»»

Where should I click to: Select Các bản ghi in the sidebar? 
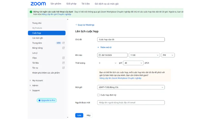coord(37,38)
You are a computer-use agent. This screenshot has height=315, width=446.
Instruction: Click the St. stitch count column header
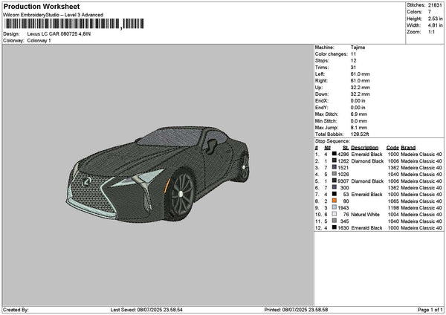click(x=346, y=148)
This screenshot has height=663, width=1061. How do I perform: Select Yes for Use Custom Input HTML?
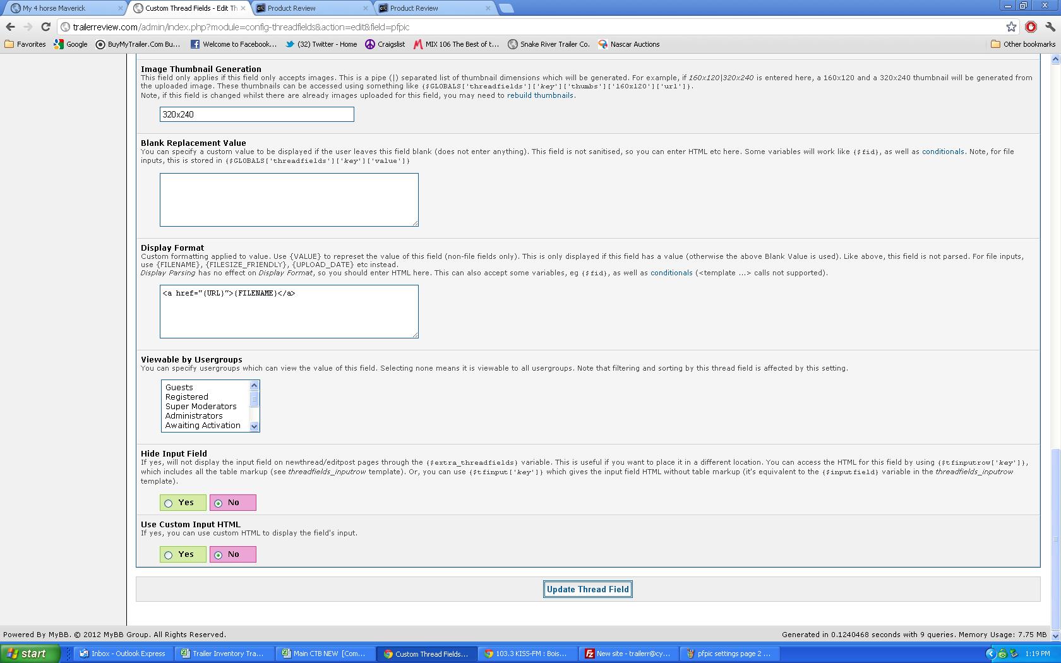pyautogui.click(x=169, y=555)
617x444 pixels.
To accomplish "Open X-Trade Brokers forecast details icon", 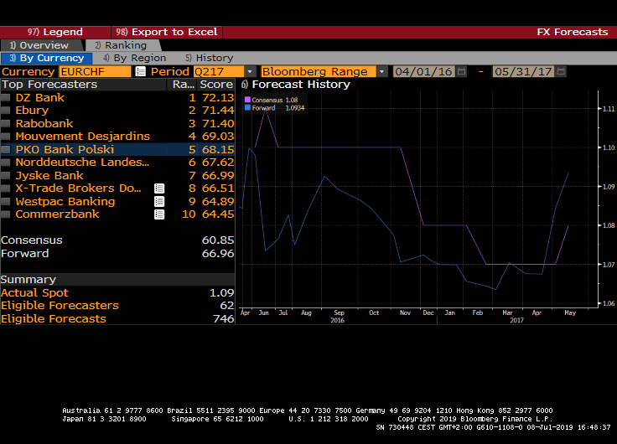I will pyautogui.click(x=159, y=188).
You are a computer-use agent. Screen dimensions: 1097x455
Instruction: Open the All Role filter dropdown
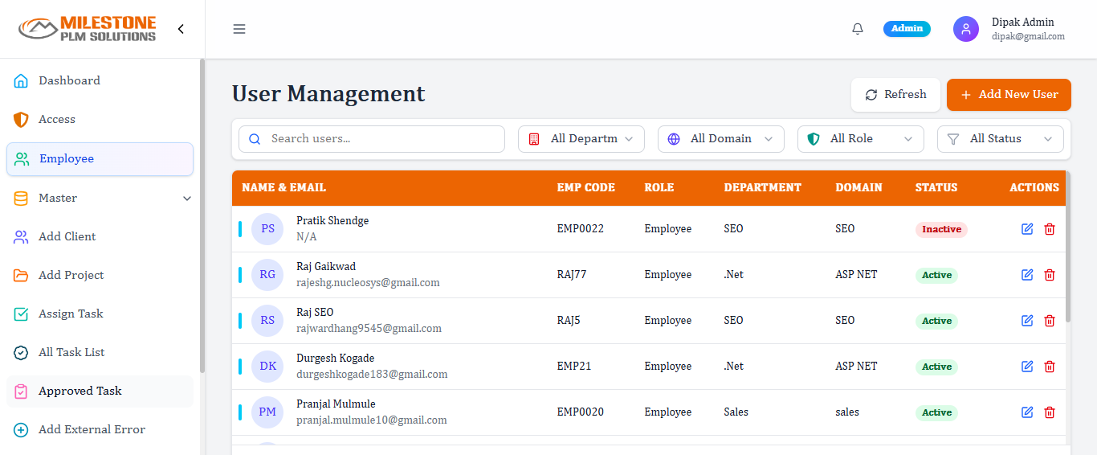861,139
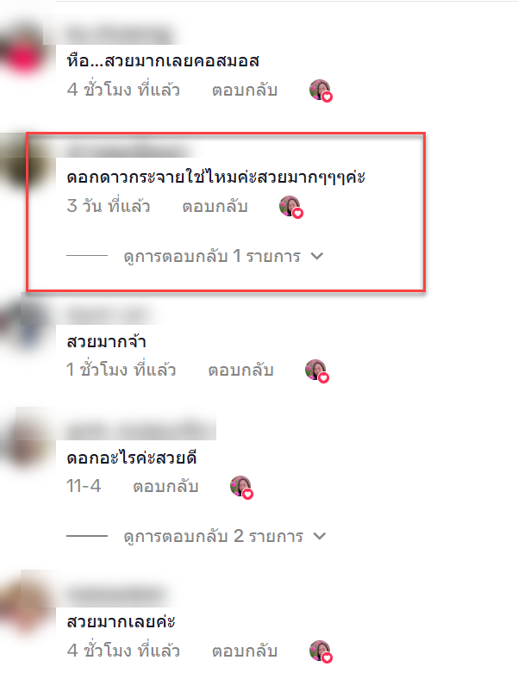Image resolution: width=518 pixels, height=679 pixels.
Task: Click chevron next to 'ดูการตอบกลับ 2 รายการ'
Action: pos(320,536)
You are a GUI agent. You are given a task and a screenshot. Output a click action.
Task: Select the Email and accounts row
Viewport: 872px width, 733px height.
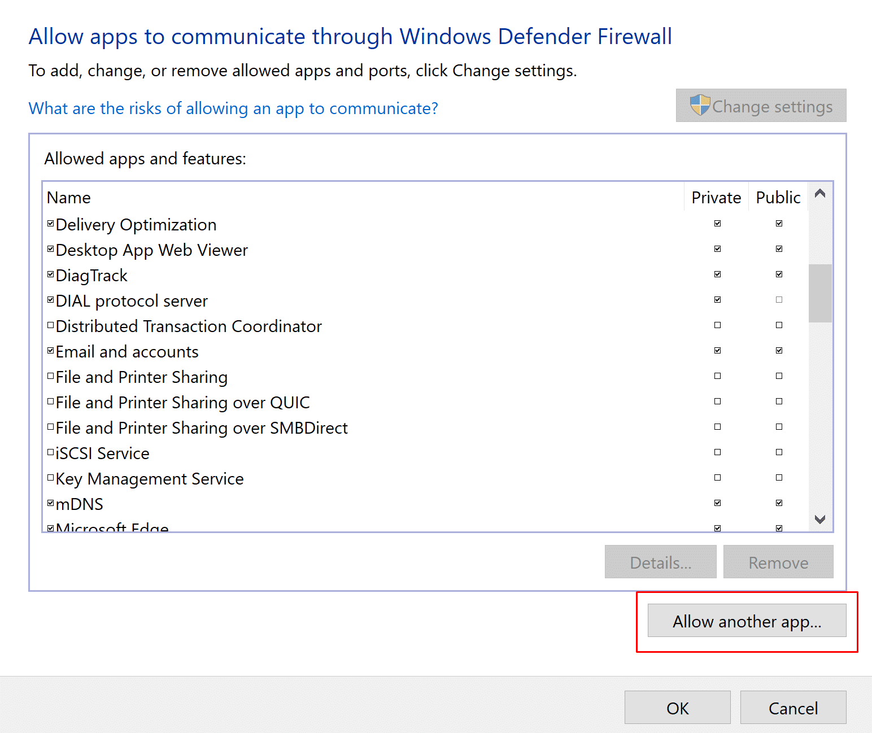pyautogui.click(x=127, y=352)
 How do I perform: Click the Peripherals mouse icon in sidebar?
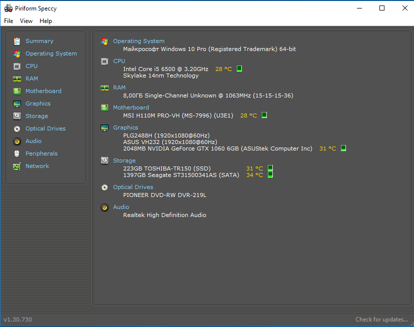[x=17, y=154]
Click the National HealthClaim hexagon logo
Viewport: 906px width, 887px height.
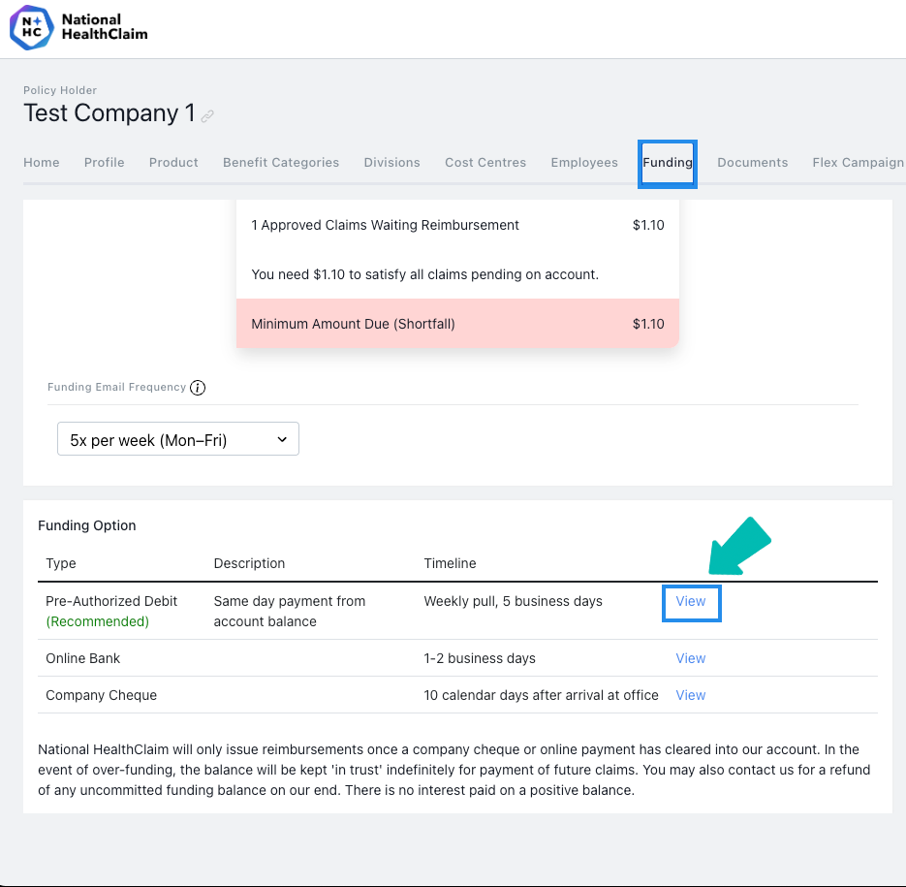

««

### [WHAT THE EXERCISE ASKS]
Provide only the number of lines in the entries that hold the word "agent".

### [RESULT]
3